This DTE Energy (NYSE: DTE) subsidiary, formerly known as Detroit Edison, described its latest clean-air planning in a power supply cost recovery (PSCR) plan filed Sept. 30 at the Michigan Public Service Commission. Barry Marietta Jr., employed by DTE Energy Corporate Services LLC within Environmental Management & Resources as a Supervisor–Emissions Quality, provided much of that testimony.

The MATS rule has an initial compliance date of April 16, 2015. However, DTE Electric applied for and received one-year extensions for the compliance date at its Belle River, St. Clair, River Rouge, and Trenton Channel plants, Marietta noted. Therefore, the compliance deadline for those four plants is currently April 16, 2016. The compliance date for the massive Monroe coal plant, which has gotten extensive new emissions controls in recent years, remains April 15, 2015.

The state of Michigan promulgated regulations establishing limits for emissions of mercury from Electric Generating Units (EGUs) that were finalized in October 2009 and are known as Michigan Part 15 Air Pollution Control Rules.

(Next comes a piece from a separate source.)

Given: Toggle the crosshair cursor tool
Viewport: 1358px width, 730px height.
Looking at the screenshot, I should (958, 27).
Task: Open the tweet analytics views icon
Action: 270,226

The state rule has since been modified to coincide with the MATS rule. As long as the MATS rule is in place, the Michigan rule will defer to the MATS regulations.

DTE Electric currently plans on utilizing ACI technology beginning in 2016 at Belle River, St. Clair, River Rouge and Trenton Channel. The installation and operation of flue gas desulfurization (FGD) and selective catalytic reduction (SCR) on all four Monroe units by April 2015 along with reduced emissions rule (REF) will provide compliance with mercury emission limitations. REF is coal treated with chemical additives prior to combustion.

EPA identifies DSI as an alternative to FGD for MATS compliance with acid gas limits, and, in fact, forecasts 44 GWs of DSI installations across the country for MATS compliance, Marietta noted. DSI was tested on two separate DTE Electric coal-fired units, corroborating EPA and vendor forecasts for performance. These tests clearly demonstrated that DSI technology is capable of reducing emissions to MATS-compliance levels on DTE Electric units burning predominantly subbituminous coals.

“In summary, the Company will comply with MATS emission limitations at Monroe Power Plant by installing and operating FGD and SCR systems on all four units by April 2015,” Marietta wrote. “The remaining coal-fired units in operation will comply with MATS emission limitations with a combination of DSI and ACI emission control systems by April 2016 due to receiving MATS compliance extensions from [the Michigan Department of Environmental Quality]. The consumption of REF at the St. Clair, Belle River, and Monroe power plants is beneficial to DTE Electric’s customers and also helps the Company comply with the state and federal mercury rules at the lowest reasonable cost.”

REF coal, which has kicked up past controversy, to be used extensively

At coal burning plants with no FGD, such as Belle River and St. Clair, consuming REF will significantly lower powder activated carbon (PAC) cost to reduce mercury emissions. DTE Electric has conducted tests on those units in 2010 and 2011 demonstrating that while consuming REF, compliance-level mercury removal can be achieved using the lower cost standard PAC rather than the chemically treated BrPAC. This is to be expected since one of the components of REF is an effective agent for oxidizing vapor phase mercury. The combination of REF and ACI will not be optimized until permanent ACI systems are installed.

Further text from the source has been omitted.